Hi,
i cannot seem to find CVE-2023-6933 in the CVE feeds. Feed status for CVEs is " 20240205T0500 Current"
Better Search Replace <= 1.4.4 - Unauthenticated PHP Object Injection CVE-2023-6933
i know feeds are not updated on weekends, but shouldn’t this have shown up already? Thanks
This info is btw. also included in the documentation here:
The availability of a CVE on the appliance depends on its availability in the NVD. As soon as it has been published there, it takes 1–2 working days for it to appear in the SecInfo.

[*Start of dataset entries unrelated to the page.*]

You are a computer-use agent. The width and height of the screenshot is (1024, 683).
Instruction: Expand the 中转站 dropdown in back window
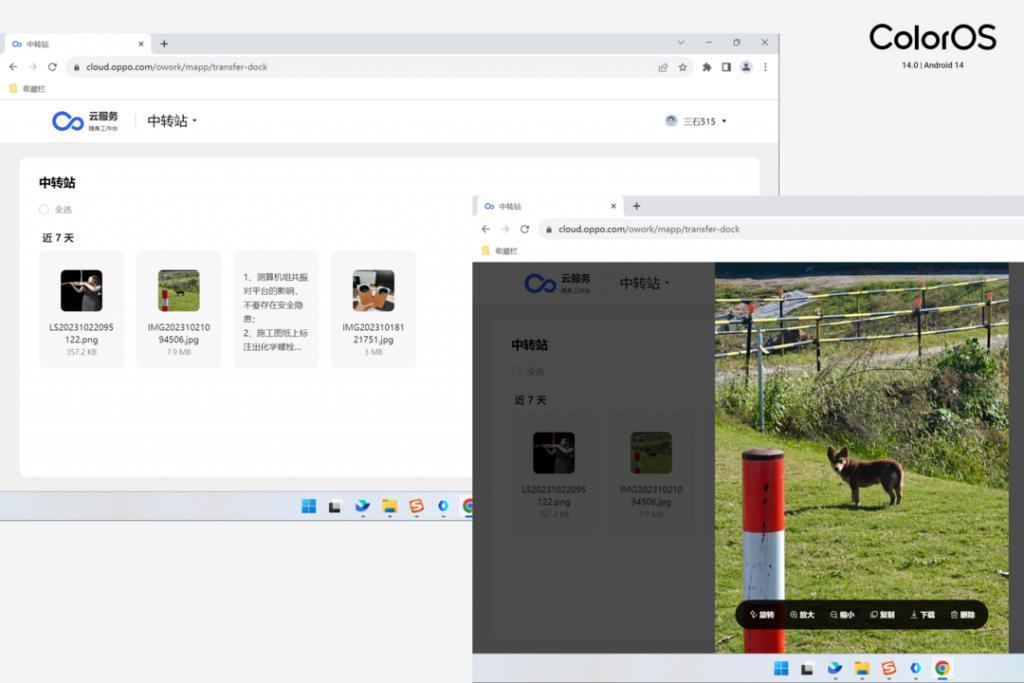tap(172, 121)
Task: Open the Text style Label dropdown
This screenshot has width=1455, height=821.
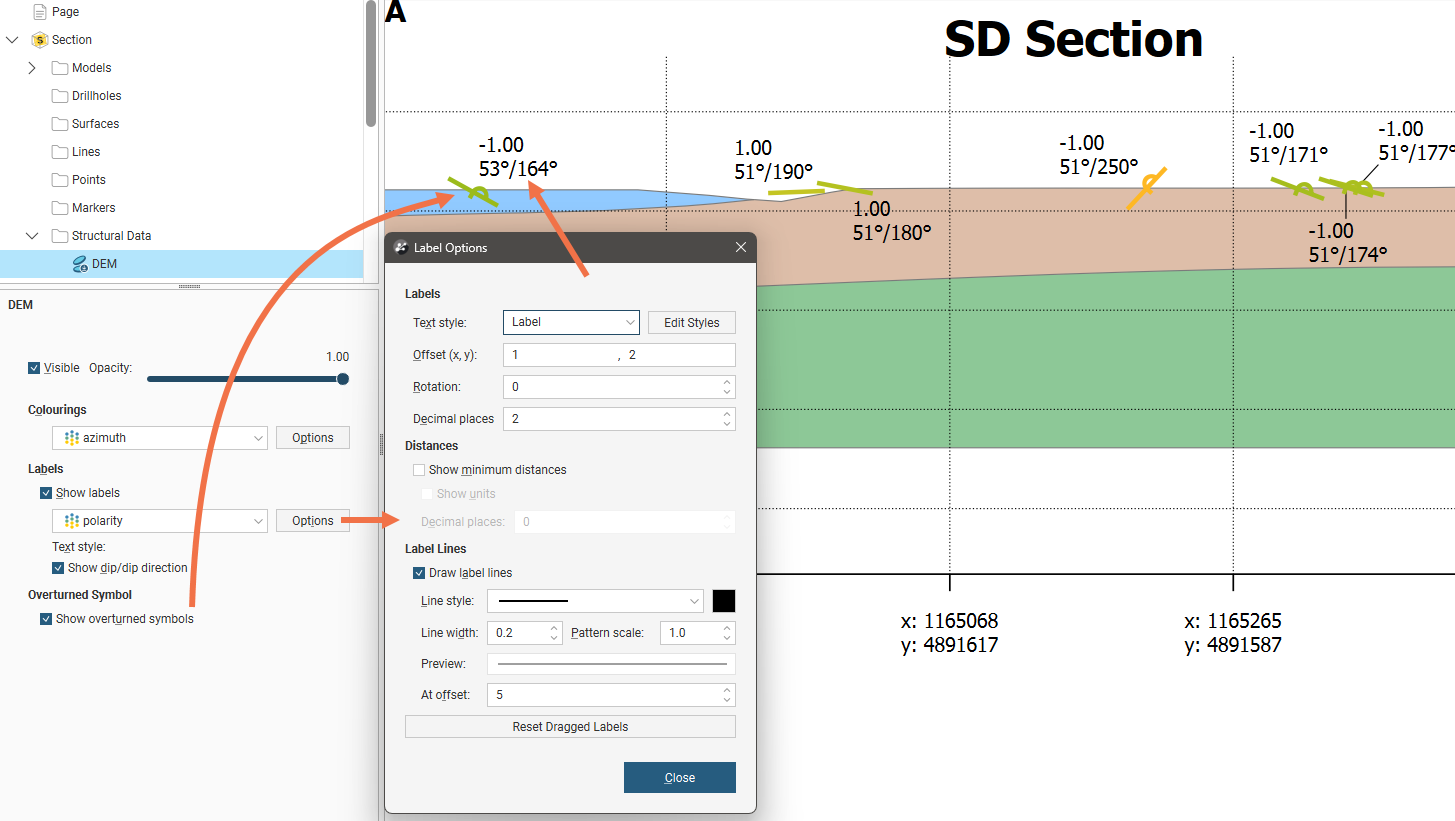Action: [571, 322]
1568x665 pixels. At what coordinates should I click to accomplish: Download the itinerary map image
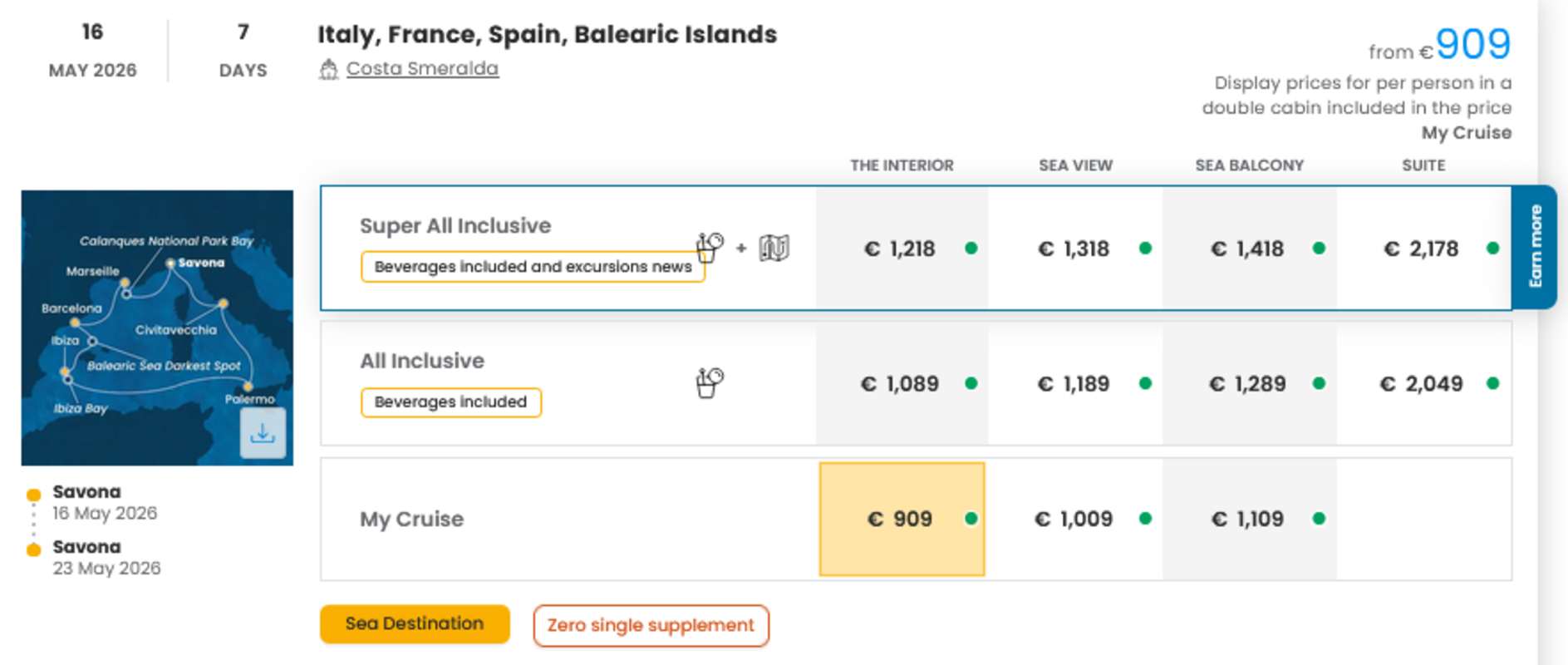[263, 433]
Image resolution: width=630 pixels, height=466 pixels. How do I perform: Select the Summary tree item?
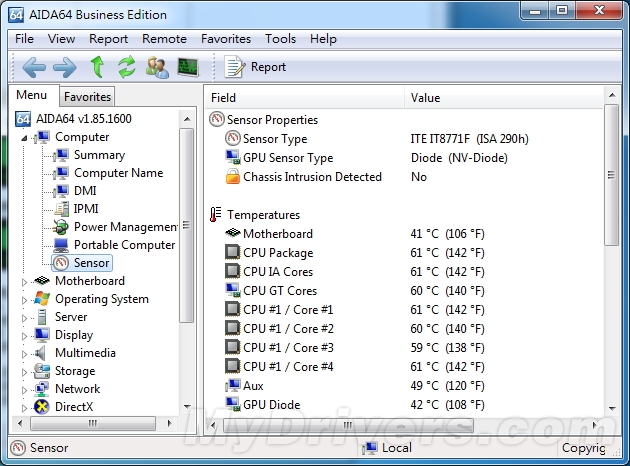(x=99, y=155)
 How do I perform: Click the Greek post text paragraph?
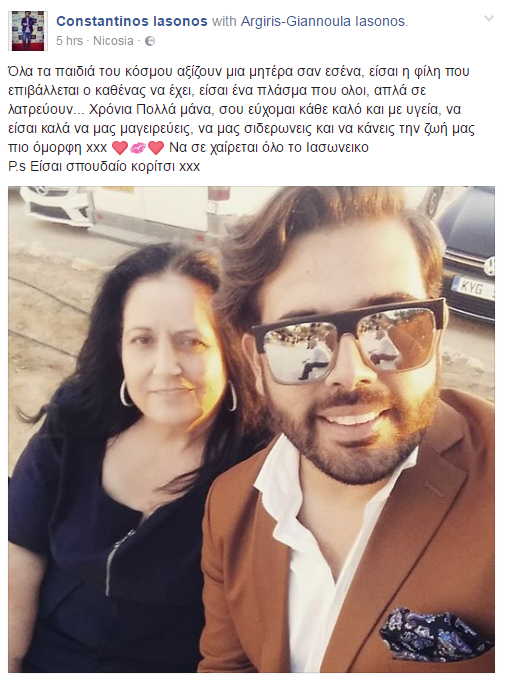241,109
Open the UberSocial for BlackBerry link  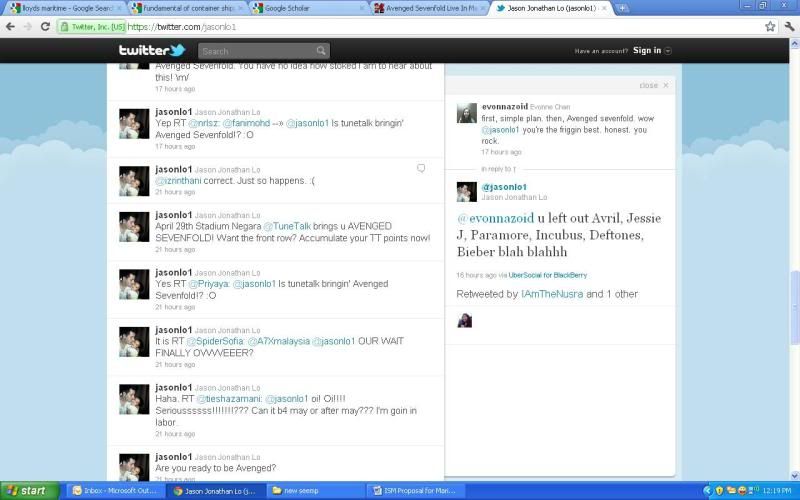click(550, 274)
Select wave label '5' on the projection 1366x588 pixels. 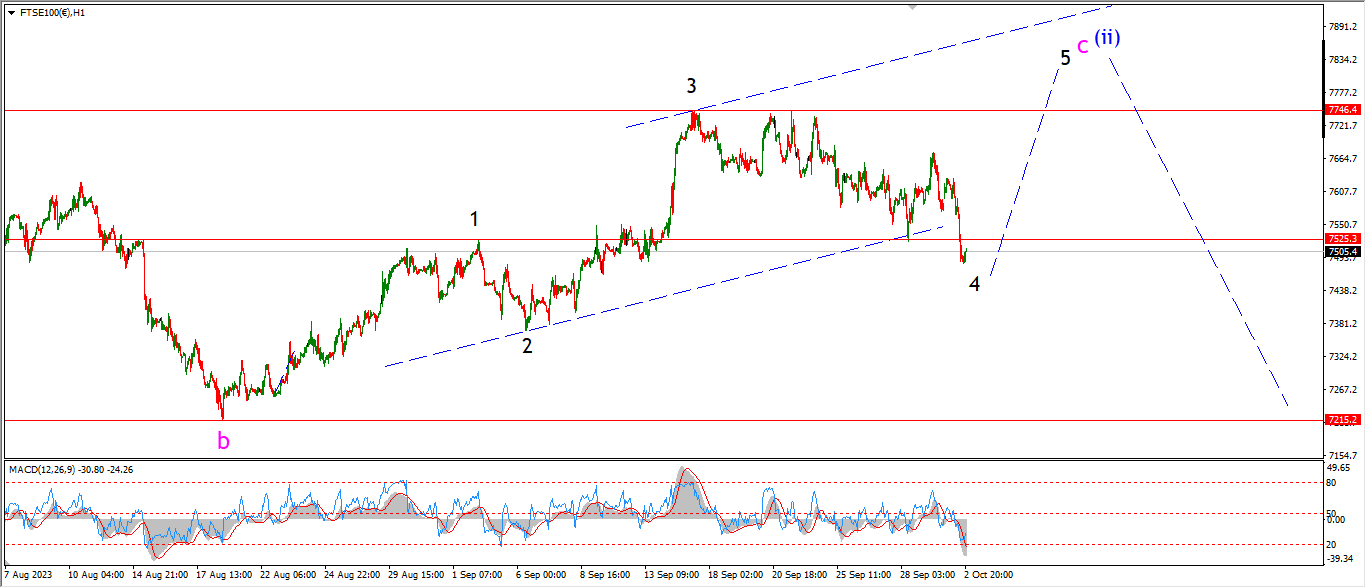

14 Managing SecInfo — Greenbone Enterprise Appliance 22.04.17 documentation
In the meantime the CVE is now available in the SecInfo:
https://secinfo.greenbone.net/cve/CVE-2023-6933
Note: The “N/A” score is currently expected there as also described in the previous linked documentation:
Columns like Severity may display N/A for one of the following reasons:
- The CVE was published but no vulnerability analysis/severity assessment was carried out by the NVD yet. This can take a few days up to a few weeks.Such CVEs can be identified when browsing the related entry. As long as Undergoing Analysis is displayed there, N/A is shown in the columns for the CVE.
- There is always a delay of 1–2 working days between the vulnerability analysis/severity assessment and the time the updated information is displayed in the SecInfo management.